第十二話「神鉄の器、虚飾の略奪者」

 こんな状況なのに、リリスティアはやけに冷静だった。けだるそうに深く息を吐き、諦めにも見えるほど落ち着いている。いや、あるいは、"状況を打開する自信がある"のか。

「これでいい」

 そう独り言を呟くと、リリスティアはその翡翠の瞳を閉じた。


  *  *  *


「カイムさん!!」

 街の中を駆けていたシャジャの前に、カイムが現われた。その体はやはり傷だらけだったが、彼は平然とした様子で歩いている。戸惑いながらもシャジャが顔を見上げると、彼は優しくその頭に手を置いた。

「ユアは?」

「無事だよ。ケガもない」

「そうか」

 血が流れるカイムの体だったが、徐々にその傷口は閉じていく。竜ならではの自然治癒能力だろう。

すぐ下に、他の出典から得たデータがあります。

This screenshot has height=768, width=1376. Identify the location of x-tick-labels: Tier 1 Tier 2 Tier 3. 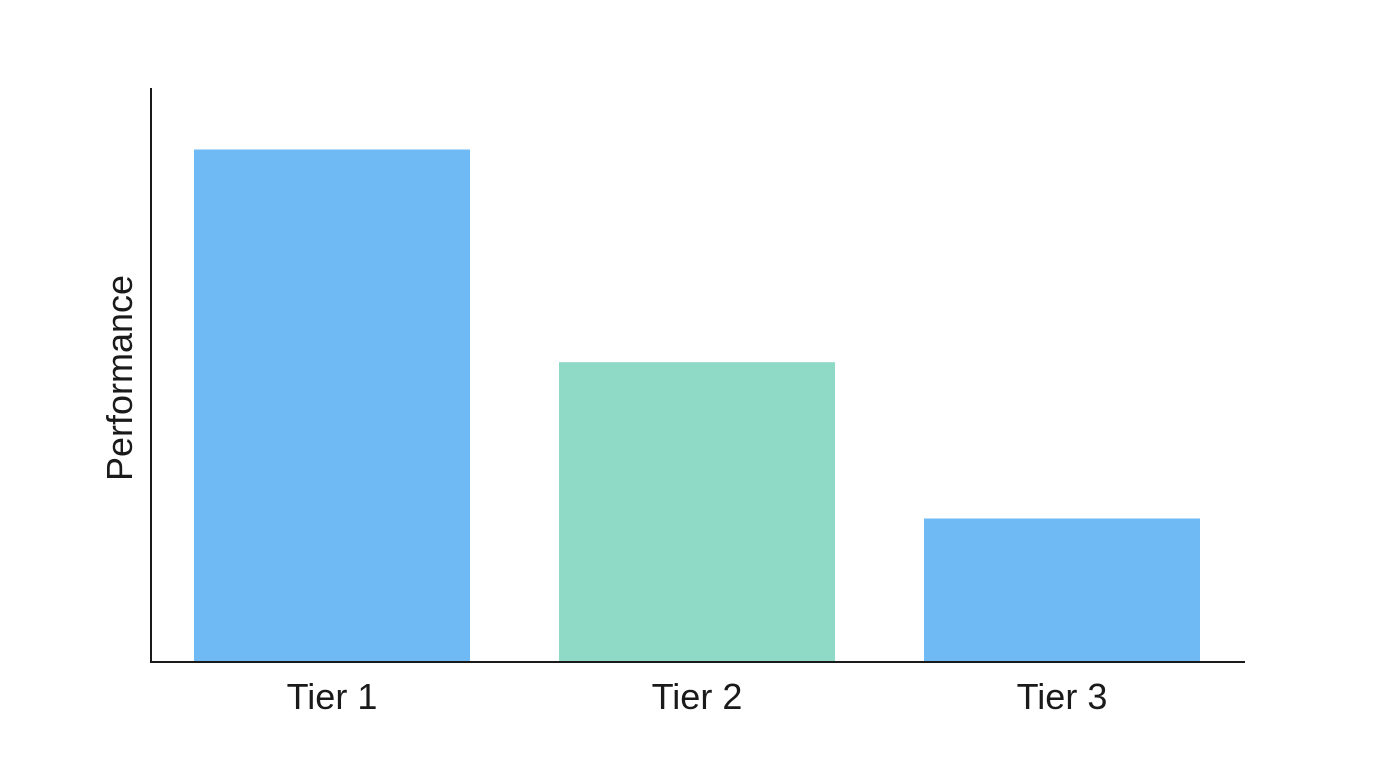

「私の竜玉を身代わりにすれば……こんなに傷だらけには」

 そう言ってシャジャはカイムの腹部に手を当てた。ドクン、と何かが脈打ち、淡い光をそこから放った。
 シャジャの竜玉は、カイムの中にある。それにより、シャジャ自身はどれだけの傷を負っても死ぬことはない。
 そして、カイムの竜玉はシャジャの竜玉に守られるように体の中に存在している。
 だが、カイムは、必死に竜玉を守り続けていたのだ。

「そんなことをしなくとも勝てたからな」

「私の竜玉は、主人の竜玉を守る為にある。だから、神鉄の魔導師に見えていたカイムさんの竜玉は、わたしのもの」

「もういい。あまり触るな」

 カイムがシャジャの手を振り払うと、彼女は淋しそうに眉を下げ、その手を下に降ろした。

「おい、ライザーはどうした?」

 きょとんとするシャジャに、カイムは目を細める。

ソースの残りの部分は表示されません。